Crypto Classification Based On Their Market Cap

Large-Cap Cryptocurrencies

Large-cap cryptocurrencies have market caps exceeding $10 billion. These coins are considered safe investments, as they have established a presence in the crypto market, offer good liquidity, and exhibit lower volatility.

Here they are:

  • Bitcoin (BTC): Bitcoin is the first digital currency and remains the largest crypto by market capitalization to this day. Bitcoin was created in 2009 by an individual or group known as Satoshi Nakamoto, whose identity remains unknown. Bitcoin has a capped supply of 21 million coins, and new tokens are issued to the market through a process called mining. In this process, miners solve complex mathematical problems to validate transactions and add new blocks to the blockchain. 
  • Ethereum (ETH): Ethereum is the second-largest cryptocurrency by market capitalization, having risen to this position by overcoming some of Bitcoin’s shortcomings. Ethereum leverages blockchain technology even further and has introduced additional innovations to this space, such as smart contracts that execute automatically when the terms of the agreement are met. 
  • Tether (USDT): A stablecoin whose value is pegged to the US dollar. This is why it offers a solution to navigate the volatility that the crypto space is renowned for. 

Mid-Cap Cryptocurrencies

Mid-cap crypto has a market cap between $1 billion and $10 billion. They have the potential to appreciate significantly, but they can also be riskier than large-cap cryptocurrencies. Here are some examples of mid-cap cryptocurrencies. 

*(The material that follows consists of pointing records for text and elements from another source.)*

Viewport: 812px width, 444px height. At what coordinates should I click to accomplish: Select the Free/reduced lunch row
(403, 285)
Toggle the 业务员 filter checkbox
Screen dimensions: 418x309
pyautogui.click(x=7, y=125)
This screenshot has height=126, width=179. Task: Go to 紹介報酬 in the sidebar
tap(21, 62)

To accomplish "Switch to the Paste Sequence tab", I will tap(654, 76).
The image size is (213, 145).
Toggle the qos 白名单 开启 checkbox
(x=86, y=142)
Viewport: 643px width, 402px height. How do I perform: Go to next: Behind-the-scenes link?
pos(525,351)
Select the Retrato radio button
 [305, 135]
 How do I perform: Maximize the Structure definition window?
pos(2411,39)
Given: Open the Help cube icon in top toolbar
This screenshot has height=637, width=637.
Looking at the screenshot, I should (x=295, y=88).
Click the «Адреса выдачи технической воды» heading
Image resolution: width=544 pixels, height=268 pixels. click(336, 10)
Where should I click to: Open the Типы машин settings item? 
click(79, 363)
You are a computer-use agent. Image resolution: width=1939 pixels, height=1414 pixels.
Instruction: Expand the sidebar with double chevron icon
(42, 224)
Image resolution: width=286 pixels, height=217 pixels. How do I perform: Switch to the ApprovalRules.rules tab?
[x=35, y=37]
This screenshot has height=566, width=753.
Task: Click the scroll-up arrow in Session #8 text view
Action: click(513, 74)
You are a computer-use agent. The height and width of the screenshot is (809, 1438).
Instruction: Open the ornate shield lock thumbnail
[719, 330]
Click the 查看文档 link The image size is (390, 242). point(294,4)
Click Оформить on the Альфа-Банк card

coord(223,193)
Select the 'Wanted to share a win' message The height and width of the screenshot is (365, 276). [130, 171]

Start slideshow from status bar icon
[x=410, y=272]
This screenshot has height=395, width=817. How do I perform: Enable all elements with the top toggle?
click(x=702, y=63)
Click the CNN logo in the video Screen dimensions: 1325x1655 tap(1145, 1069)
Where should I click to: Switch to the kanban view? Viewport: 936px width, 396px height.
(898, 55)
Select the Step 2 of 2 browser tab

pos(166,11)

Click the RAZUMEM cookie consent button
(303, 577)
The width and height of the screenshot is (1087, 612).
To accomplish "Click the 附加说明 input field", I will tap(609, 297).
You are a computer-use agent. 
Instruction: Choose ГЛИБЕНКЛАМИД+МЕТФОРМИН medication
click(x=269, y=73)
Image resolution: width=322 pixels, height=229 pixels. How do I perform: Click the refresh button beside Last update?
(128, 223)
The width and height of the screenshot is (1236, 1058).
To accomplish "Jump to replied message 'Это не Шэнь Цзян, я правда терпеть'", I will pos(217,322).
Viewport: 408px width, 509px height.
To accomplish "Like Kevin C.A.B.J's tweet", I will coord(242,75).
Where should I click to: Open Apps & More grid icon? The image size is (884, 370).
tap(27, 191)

  • Bitcoin Cash (BCH): Bitcoin Cash emerged in 2017 from a fork of the main Bitcoin blockchain. The fork was needed to maintain Bitcoin’s usability and scalability. 
  • Chainlink (LINK): Chainlink is a decentralized oracle network that connects smart contracts across different blockchains to real-world services and data. The native token of this platform is LINK, which allows payments for the platform. 
  • Polygon (MATIC): Polygon is a scaling solution built on the Ethereum blockchain that enables cheaper, faster transactions, powered by its native token, MATIC. 

Small-Cap Cryptocurrencies

Small-cap cryptocurrencies have a market cap of less than $1 billion. This makes the investment option riskier, as it is prone to rapid fluctuations in value. Here are some examples of this kind: 

  • AQA: AQA is a crypto created on the Solana Blockchain, as part of its Web3 ecosystem. This crypto aims to serve as a bridge between the physical and digital worlds through innovations such as the AQA Digital City. 
  • Youclout (YCT): is a metaverse blockchain and a crypto asset built on the Cardano blockchain. It has its own goal: connecting influencers, content creators, and their communities. 
  • GenieSwap (GENIE): GenieSwap is a decentralized finance platform that made its debut in 2023. It allows users to access services like staking, cross-chain swaps, and a project launchpad. The native token of this blockchain is GENIE, which grants access to governance and other activities. 

Conclusion

Cryptocurrencies are not the simplest concepts to grasp, so we need something to help us navigate their volatility. In this regard, market capitalization offers a valuable metric that helps investors analyze market trends, compare assets, and better navigate risks.